Initially snow globes consisted of a heavy lead glass dome which was placed over a ceramic figure or tableau on a black cast ceramic base, filled with water and then sealed. The snow or "flitter" was created by use of bone chips or pieces of porcelain, sand or even sawdust. As they became more sophisticated, the glass became thinner, the bases were lighter (Bakelite was popular during the Art Deco period) and the snow was made out of particles of gold foil or non-soluble soap flakes. For health and safety reasons, white plastic has become more common in the construction of modern snow globes. The liquid has evolved from initially light oil to a mixture of water, antifreeze (ethylene glycol), and glycerol. An added benefit was that glycerol slowed the descent of the snow.

== Embellishments==
Today's snow globes can include music boxes, moving parts, internal lights, and even electric motors that make the "snow" move so that it is no longer necessary to shake the globe.
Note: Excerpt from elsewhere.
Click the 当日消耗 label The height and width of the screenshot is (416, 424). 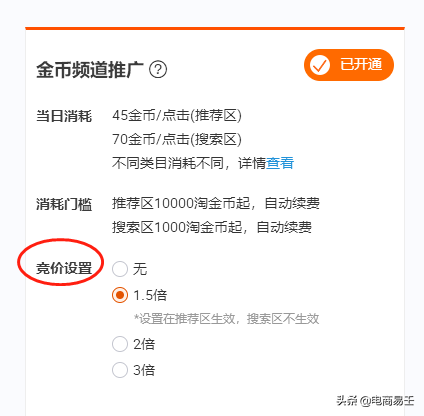tap(64, 116)
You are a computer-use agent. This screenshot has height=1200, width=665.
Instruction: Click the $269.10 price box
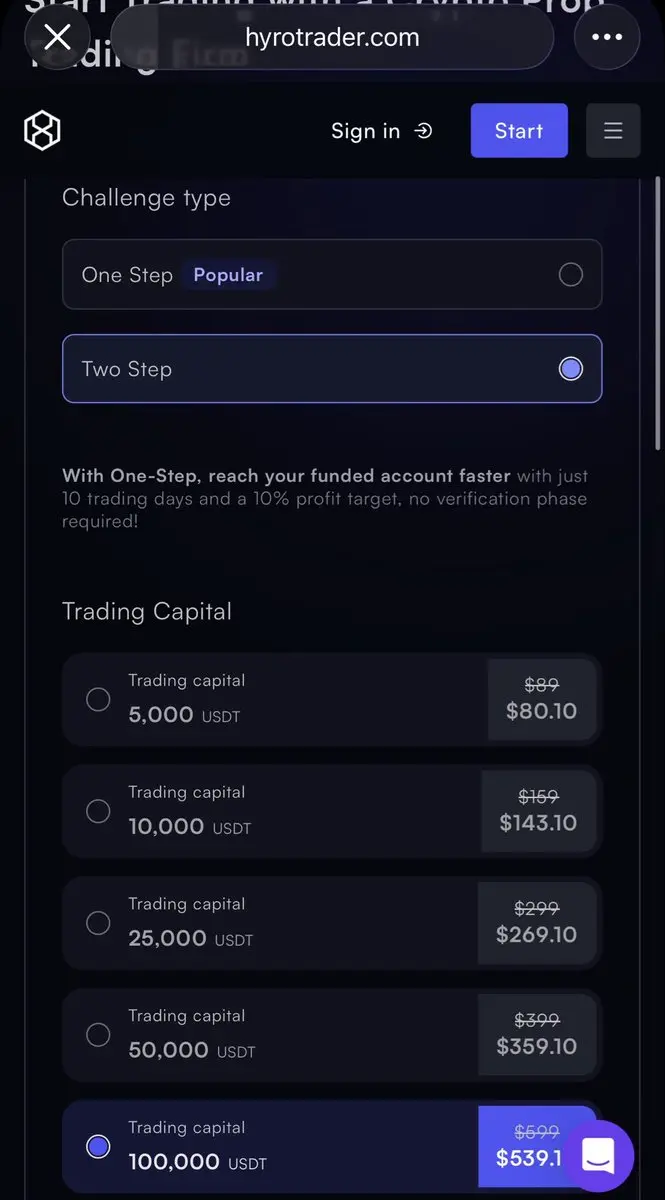(x=537, y=923)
Some also have central slots for positioning items such as photographs.

==Cultural references==
In modern culture, snow globes often symbolize childhood, innocence, or so-called "happy days".
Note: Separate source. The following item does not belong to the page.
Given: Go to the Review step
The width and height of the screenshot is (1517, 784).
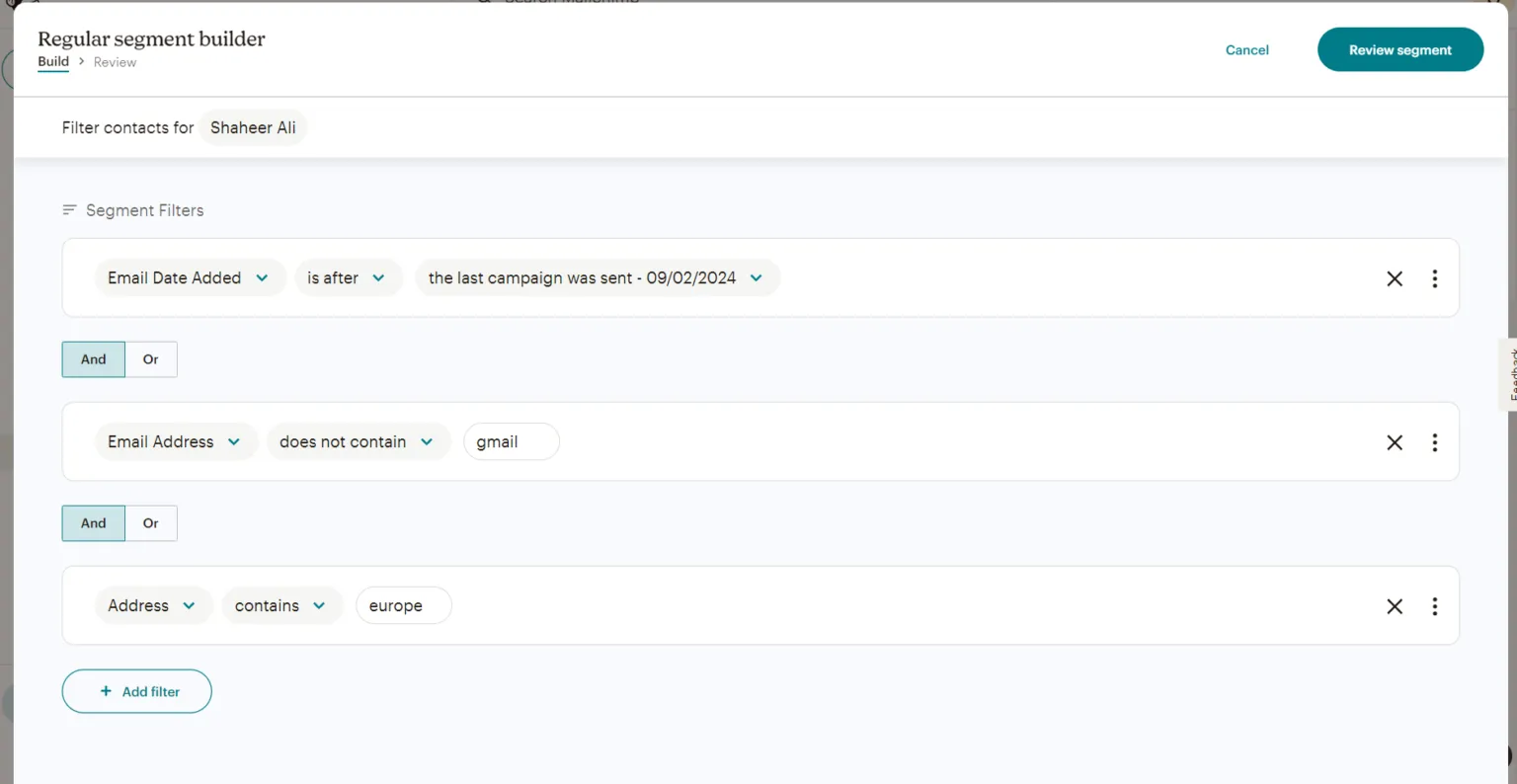Looking at the screenshot, I should (115, 62).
The film Citizen Kane (1941) starts with Charles Foster Kane in a bed holding a snow globe, uttering, "Rosebud ..."; the globe slips from his dying hand and smashes. The film historian Paul Malcolm noted the scattered content of the snow globe parallels the scattered or "dispersed" story of Kane to come in the film. In Erica Rand's The Ellis Island Snow Globe (2005), a snow globe from the Ellis Island gift shop is one of the objects that "demonstrate how some narratives are promoted while others are repressed to represent a particular version of United States history and citizenship." Additionally, the series finale of St. Elsewhere famously ends with the implication that the events of the whole series were nothing more than a mere fantasy imagined by Tommy Westphall, an autistic boy whose most treasured possession is a snow globe containing a small model of a building resembling the hospital in which the series is set.